Check the clock. 15 minutes before the next meeting. Not enough time to start something big, but too much time to just check email.
What to do, what to do?
Knock out a few little things you don't want to do anyway just to get them out of the way. Great plan!
Thing one done, easily. 14 minutes.
Thing two done, 12 minutes.
Thing three. Well, isn't this interesting? Wonder why this isn't already done. Oh! Because to do this I need to do 4 other things Things a) b) c) and d). Well, get on it. There's 11 minutes left.
Thing three a) done. 8 minutes.
Thing three b) Whoa! forgot all about this! This is such a good idea! 4 minutes
Thing three b) 1) Drafting additional to-do list to really get the most out of 3) b). 1 minute
Thing three - UGH! Now I'm late!!
Yes. Now I'm late AND I've added more work through the Awesome Idea sparked in thing three. Instead of just getting it done, there's another whole project to work on. Because, everyone always needs another project.
This is fiction, but not unrealistic. There are folks who really behave this way. Some people might take the 15 minutes and do one thing and then take a short walk. Maybe some people can do 2 or 3 things without spiraling into creating a brand-new full-time job. But then, there are folks who just can't help themselves.
This topic was sparked by a conversation with a client regarding punctuality. I had seen this article years prior, but couldn't quite get my Googler to find it in the moment. As it turns out, most people who are screeching in at the last second or are late aren't doing it out of disrespect or spite or I'm-more-important-than-you-ism (though all of those CAN be true). Most people are behaving this way because of their wiring.
What can be done? As the article indicates, if you're in any kind of relationship with this person, have patience and also talk with them. If you are the person, here are some thoughts:
Set a schedule and stick to it. If you think you have 15 minutes before your next thing, subtract 5 and take it.

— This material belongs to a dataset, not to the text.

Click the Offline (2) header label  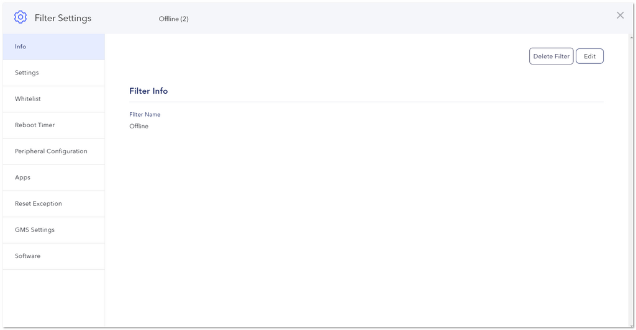(174, 19)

Take a bio break, a quick walk, a bit of a stretch. Do something that gets your mind out of work.
Prep. If you have something coming up, get your affairs in order 10 minutes early. Remind your brain that you ARE doing something. You're reviewing information, getting your documents ready, and getting your mind set for engaging fully in the discussion.
Understand that people may think you're disrespecting them by not honoring their time. This could have lasting effects on relationships.

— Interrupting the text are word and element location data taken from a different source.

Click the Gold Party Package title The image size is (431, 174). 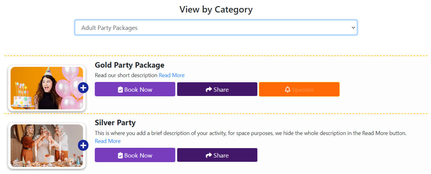tap(130, 65)
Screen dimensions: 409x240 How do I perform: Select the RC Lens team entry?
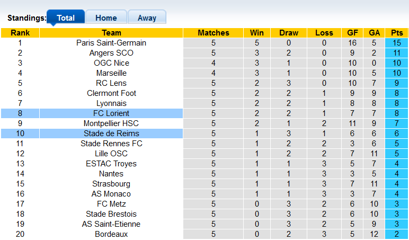pyautogui.click(x=111, y=83)
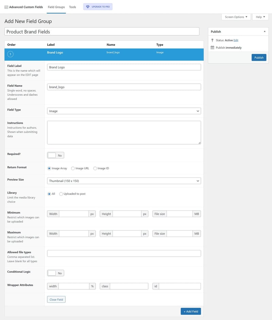Screen dimensions: 272x320
Task: Open the Help dropdown panel
Action: (x=260, y=17)
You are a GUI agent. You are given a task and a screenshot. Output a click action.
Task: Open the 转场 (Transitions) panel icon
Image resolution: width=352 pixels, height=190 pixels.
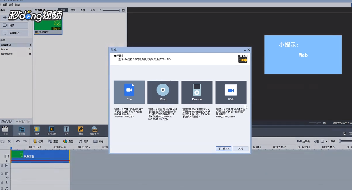coord(37,130)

In US culture, we put a high value on the idea of measured time; though I'm not sure punctuality is exactly a fully appreciated and observed concept. This means that people will assign character value to someone who is terminally late versus one who is always early or punctual. Frankly, most people believe it is better to be early to appointments, on time to social engagements, and being "fashionably late" is still just late.
What's my disposition? I've got One More Thing-ism. I perpetually think I can do one more thing before I really have to transition to the next thing. I think that I can break the laws of time, space, and the State and get from point A to B faster than Google Maps says. A lot faster. Which means I do One More Thing until the moment I need to leave at the last second of the adjusted time to get to my location. How does it work out? Not great.

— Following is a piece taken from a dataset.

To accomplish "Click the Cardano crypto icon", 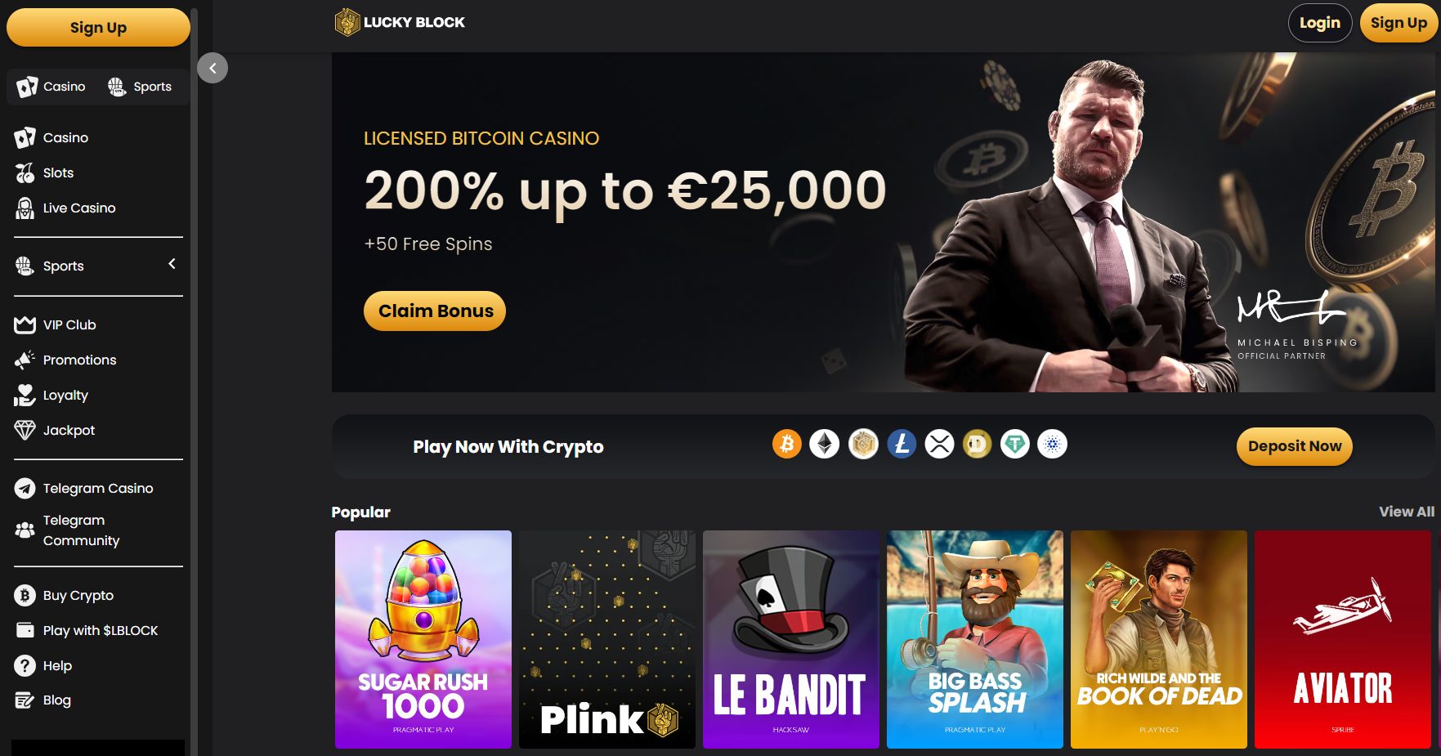I will coord(1053,445).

What will I do to change my behavior? I can add time to expected commutes to start. For non-commuting meetings (i.e. Zoom), I should connect a minute or two early, keep the camera and mic off, and busy myself for the entire duration of a maximum of 180 seconds. Shouldn't be a big deal. We'll see.
"Let's not punish the punctual." As someone who might be late, I really like this quote. If you're punctual, you deserve to get to work and move on the agenda. If I'm late, I do not deserve a recap of everything I've missed which is essentially watching that part of the movie again for everyone else in the room. I didn't get to my space on time, it is my issue to resolve.
If you're a One More Thing-ist and can't change behavior, consider accepting all of the responsibilities and repercussions of One More Thing-ism. It just might make it easier for others to accept your tardiness, particularly if they're always on time. Just one more thing to think about!